When he was let up he remained convinced that "Da" had done a dreadful

thing. Though he did not wish to bear witness against her, he had been

compelled, by fear of repetition, to seek his mother and say: "Mum,

don't let 'Da' hold me down on my back again."

His mother, her hands held up over her head, and in them two plaits of

hair--"couleur de feuille morte," as little Jon had not yet learned

to call it--had looked at him with eyes like little bits of his brown

velvet tunic, and answered:

"No, darling, I won't."

She, being in the nature of a goddess, little Jon was satisfied;

especially when, from under the dining-table at breakfast, where he

happened to be waiting for a mushroom, he had overheard her say to his

father:

"Then, will you tell 'Da,' dear, or shall I? She's so devoted to him";

and his father's answer:

"Well, she mustn't show it that way. I know exactly what it feels like

to be held down on one's back. No Forsyte can stand it for a minute."

Conscious that they did not know him to be under the table, little Jon

was visited by the quite new feeling of embarrassment, and stayed where

he was, ravaged by desire for the mushroom.

Such had been his first dip into the dark abysses of existence. Nothing

much had been revealed to him after that, till one day, having gone down

to the cow-house for his drink of milk fresh from the cow, after Garratt

had finished milking, he had seen Clover's calf, dead. Inconsolable,

and followed by an upset Garratt, he had sought "Da"; but suddenly

aware that she was not the person he wanted, had rushed away to find his

father, and had run into the arms of his mother.

"Clover's calf's dead! Oh! Oh! It looked so soft!"

His mother's clasp, and her:

"Yes, darling, there, there!" had stayed his sobbing. But if Clover's

calf could die, anything could--not only bees, flies, beetles and

chickens--and look soft like that! This was appalling--and soon

forgotten!

The next thing had been to sit on a bumble bee, a poignant experience,

which his mother had understood much better than "Da"; and nothing of

vital importance had happened after that till the year turned; when,

following a day of utter wretchedness, he had enjoyed a disease composed

of little spots, bed, honey in a spoon, and many Tangerine oranges.

It was then that the world had flowered. To "Auntie" June he owed that

flowering, for no sooner was he a little lame duck than she came rushing

down from London, bringing with her the books which had nurtured her

own Berserker spirit, born in the noted year of 1869. Aged, and of many

colours, they were stored with the most formidable happenings. Of

these she read to little Jon, till he was allowed to read to himself;

whereupon she whisked back to London and left them with him in a heap.

Those books cooked his fancy, till he thought and dreamed of nothing but

midshipmen and dhows, pirates, rafts, sandal-wood traders, iron horses,

sharks, battles, Tartars, Red Indians, balloons, North Poles and other

extravagant delights.

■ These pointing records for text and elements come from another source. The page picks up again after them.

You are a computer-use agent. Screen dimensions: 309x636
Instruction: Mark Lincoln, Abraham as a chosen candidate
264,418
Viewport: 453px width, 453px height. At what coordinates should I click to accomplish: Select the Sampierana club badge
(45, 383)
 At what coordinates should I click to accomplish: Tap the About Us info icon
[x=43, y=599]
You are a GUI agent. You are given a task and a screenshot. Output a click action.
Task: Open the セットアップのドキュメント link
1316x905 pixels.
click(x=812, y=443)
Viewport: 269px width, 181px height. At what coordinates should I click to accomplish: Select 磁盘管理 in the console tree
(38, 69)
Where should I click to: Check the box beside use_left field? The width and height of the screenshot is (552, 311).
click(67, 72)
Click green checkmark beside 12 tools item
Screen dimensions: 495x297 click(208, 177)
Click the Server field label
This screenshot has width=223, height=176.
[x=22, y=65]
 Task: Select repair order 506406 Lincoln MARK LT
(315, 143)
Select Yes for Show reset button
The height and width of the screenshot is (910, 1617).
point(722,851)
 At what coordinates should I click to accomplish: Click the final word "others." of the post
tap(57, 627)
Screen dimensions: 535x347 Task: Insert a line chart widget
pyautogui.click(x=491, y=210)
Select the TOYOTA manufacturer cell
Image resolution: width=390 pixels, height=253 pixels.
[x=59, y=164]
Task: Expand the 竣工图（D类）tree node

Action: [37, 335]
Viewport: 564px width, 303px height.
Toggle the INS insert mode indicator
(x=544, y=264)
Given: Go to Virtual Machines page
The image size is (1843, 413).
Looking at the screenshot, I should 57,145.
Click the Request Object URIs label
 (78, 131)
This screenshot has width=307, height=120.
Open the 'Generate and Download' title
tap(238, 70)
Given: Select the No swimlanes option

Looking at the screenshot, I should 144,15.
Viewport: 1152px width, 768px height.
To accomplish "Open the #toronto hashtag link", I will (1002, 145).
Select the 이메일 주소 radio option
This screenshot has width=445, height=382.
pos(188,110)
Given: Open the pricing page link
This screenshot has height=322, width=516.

The moment he was suffered to get up, he rigged

his bed fore and aft, and set out from it in a narrow bath across green

seas of carpet, to a rock, which he climbed by means of its mahogany

drawer knobs, to sweep the horizon with his drinking tumbler screwed to

his eye, in search of rescuing sails. He made a daily raft out of the

towel stand, the tea tray, and his pillows. He saved the juice from his

French plums, bottled it in an empty medicine bottle, and provisioned

the raft with the rum that it became; also with pemmican made out of

little saved-up bits of chicken sat on and dried at the fire; and with

lime juice against scurvy, extracted from the peel of his oranges and a

little economised juice. He made a North Pole one morning from the whole

of his bedclothes except the bolster, and reached it in a birch-bark

canoe (in private life the fender), after a terrible encounter with a

polar bear fashioned from the bolster and four skittles dressed up

in "Da's" nightgown. After that, his father, seeking to steady his

imagination, brought him Ivanboe, Bevis, a book about King Arthur, and

Tom Brown's Schooldays. He read the first, and for three days built,

defended and stormed Front de Boeuf's castle, taking every part in the

piece except those of Rebecca and Rowena; with piercing cries of: "En

avant, de Bracy!" and similar utterances. After reading the book about

King Arthur he became almost exclusively Sir Lamorac de Galis, because,

though there was very little about him, he preferred his name to that of

any other knight; and he rode his old rocking-horse to death, armed

with a long bamboo. Bevis he found tame; besides, it required woods and

animals, of which he had none in his nursery, except his two cats, Fitz

and Puck Forsyte, who permitted no liberties. For Tom Brown he was as

yet too young. There was relief in the house when, after the fourth

week, he was permitted to go down and out.